• [PAGE EXTRACT]:
□ □ □
Not quite. I've actually read about the Google vehicle

Hope the reading included the fact that they are not yet approved for use in most jurisdictions of the world. By the time they are approved, much might change, so your reading about a trial vehicle amounts to zilch. Which is what I mean by you also only commenting on YOUR imagination of what the "car" would be like, and not on facts. Because facts don't exist yet.

AND there are other autonomous car projects besides Google's. No doubt you have proof that Google's will be the one that is adopted, unchanged.

The idea that a human can opt to control the car (the topic of this discussion) is not an assumption, it is the way the car actually works, from the documentation provided thus far

Right, and laws have never been known to be made on the basis of imagined threats. "Think of the *" is a statement I am inventing right now with no history of being used for overreaching laws.

from the laws written so far.
□ □ □
• [RECORDED DATA]:
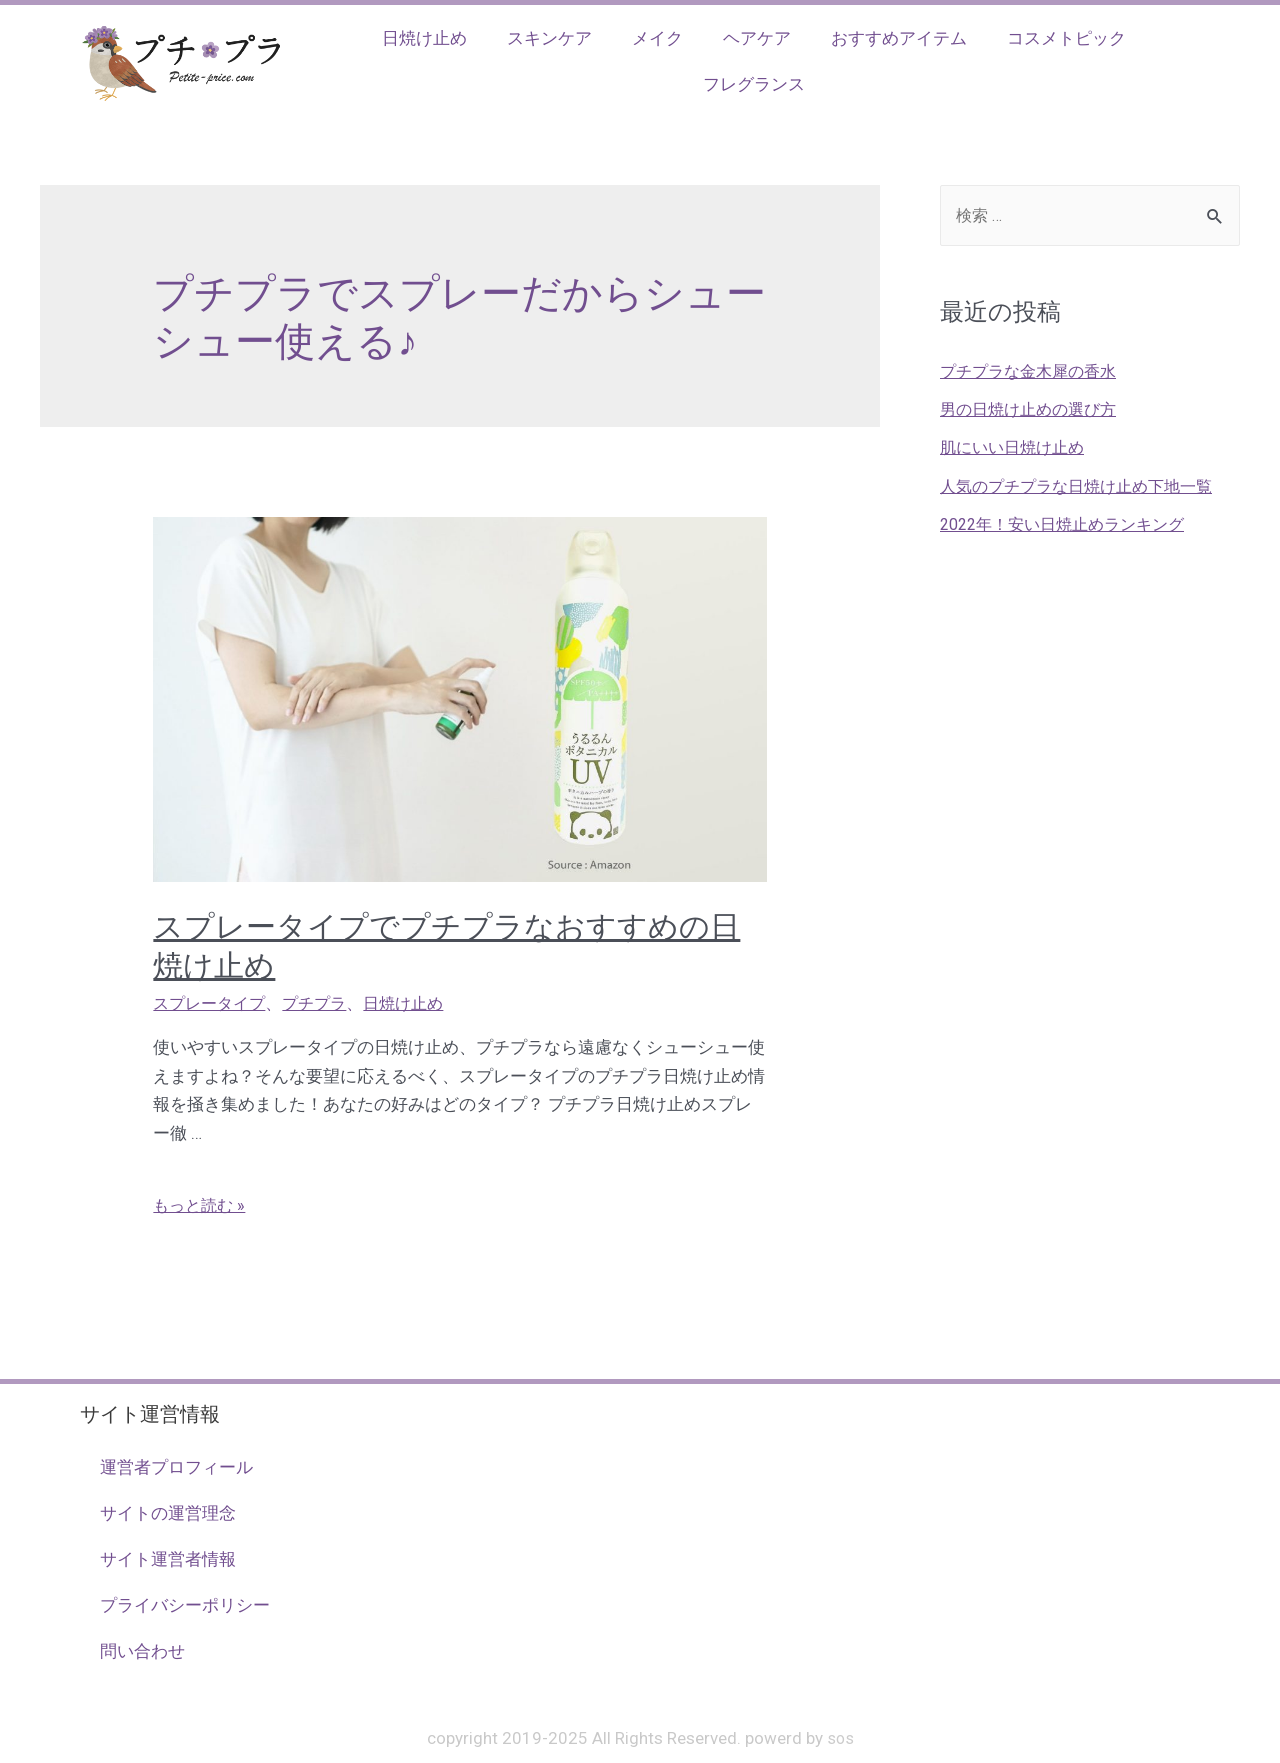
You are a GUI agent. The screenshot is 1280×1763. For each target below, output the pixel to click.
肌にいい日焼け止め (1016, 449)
□ □ □
• [PROMPT]: Please check the comment about autonomous cars: what does it say about their approval for use in most jurisdictions of the world?

• [FINAL RESULT]: They are not yet approved for use in most jurisdictions of the world.